Firli Bahuri Bisa Diberhentikan karena Polemik TWK dengan Kententuan Ini

JAKARTA - Peneliti senior Pusat Kajian Antikorupsi (Pukat) Fakultas Hukum Universitas Gadjah Mada Zainal Arifin Mochtar mengatakan Ketua Komisi Pemberantasan Korupsi (KPK) Firli Bahuri mungkin untuk diberhentikan akibat polemik Asesmen Tes Wawasan Kebangsaan (TWK).

Setidaknya, ada tiga konteks yang dikenal secara hukum untuk memberhentikan pimpinan komisi antirasuah.

"Apakah Firli Bahuri bisa diberhentikan dengan kejadian seperti ini (polemik TWK, red)? Ada tiga konteks yang dikenal oleh hukum. Pertama pemberhentian langsung," kata Zainal dalam diskusi Menelisik Makna Perbuatan Tercela dan Alasan Hukum Pemberhentian Pimpinan KPK yang dikutip pada Minggu, 27 Juni.

Selain pemberhentian langsung ada dua konteks lain yaitu perbuatan melawan hukum dan penyalahgunaan kewenangan.

Tak hanya itu, pada Pasal 32 Ayat 1 Undang-undang Nomor 19 tahun 2019 tentang KPK disebutkan pimpinan berhenti atau diberhentikan karena tujuh ketentuan yaitu meninggal dunia, berakhir masa jabatannya, melakukan perbuatan tercela, dan menjadi terdakwa karena melakukan tindak pidana kejahatan.

Kemudian, berhalangan tetap atau secara terus-menerus selama lebih dari tiga bulan tidak dapat melaksanakan tugasnya, mengundurkan diri dan atau dikenai sanksi berdasarkan undang-undang ini.

"Jadi kalau kita lihat, potensinya itu bukan hanya perbuatan tercela tapi dikenai sanksi menurut undang-undang ini," ungkap Zainal.

Meski begitu, perlu didalami lagi apa konteks perbuatan tercela yang dilakukan oleh pimpinan KPK. Sebab, konteks tindakan ini seringkali dikaitkan dengan perbuatan asusila.

Hanya saja untuk mendalami tindakan dan membuktikan tindakan ini, kata Zainal, tentunya diperlukan keberanian Dewan Pengawas KPK. 

"Misalnya ketahuan bohong di bawah sumpah dan tidak menjalankan sumpah ya barangkali, kalau dia melebarkan makna tercela itu maka bisa dipakai alasan bukan Pasal 32 Ayat 1D tapi huruf 1G bahwa dikenakan sanski dan masuk dalam proses pemberhentian," jelasnya.

Diberitakan sebelumnya, Tes Wawasan Kebangsaan diikuti 1.351 pegawai KPK. Dari jumlah tersebut, 1.274 orang dinyatakan memenuhi syarat.

Sementara 75 pegawai termasuk penyidik senior Novel Baswedan, Ketua Wadah Pegawai KPK yang juga penyidik Yudi Purnomo, Direktur Sosialisasi dan Kampanye Anti-Korupsi KPK Giri Suprapdiono, Kasatgas KPK Harun Al-Rasyid, dan Direktur PJKAKI Sujarnarko yang akan pensiun juga dinyatakan tak memenuhi syarat (TMS).
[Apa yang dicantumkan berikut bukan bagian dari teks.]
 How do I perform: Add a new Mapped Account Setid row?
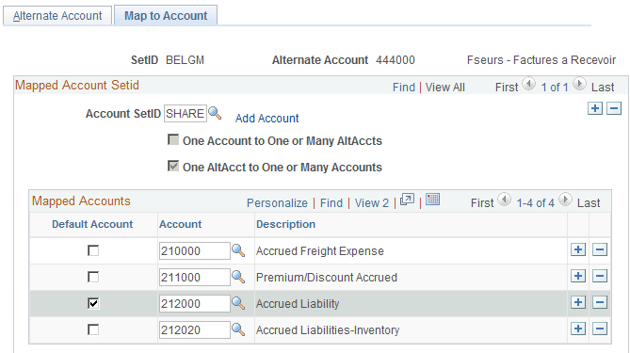tap(595, 108)
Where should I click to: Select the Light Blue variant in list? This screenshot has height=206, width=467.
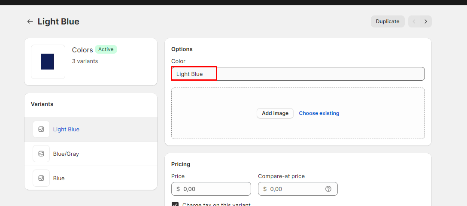pos(66,129)
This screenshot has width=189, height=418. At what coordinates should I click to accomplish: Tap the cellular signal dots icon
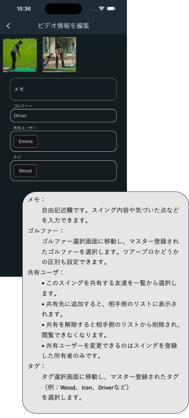click(93, 10)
Sedangkan dua pegawai lainnya tak hadir dalam tes wawancara.

Penuturan para pegawai yang ikut tes ini, terdapat sejumlah kejanggalan dalam pelaksanaan asesmen. Termasuk pada pertanyaan yang diajukan oleh asesor atau penilai saat proses wawancara.

Para pegawai menyebut pertanyaan yang diajukan saat proses TWK berlangsung melanggar ranah privat. Kejanggalan inilah yang kemudian diadukan oleh puluhan pegawai ini ke Komnas HAM, Komnas Perempuan, hingga Ombudsman RI.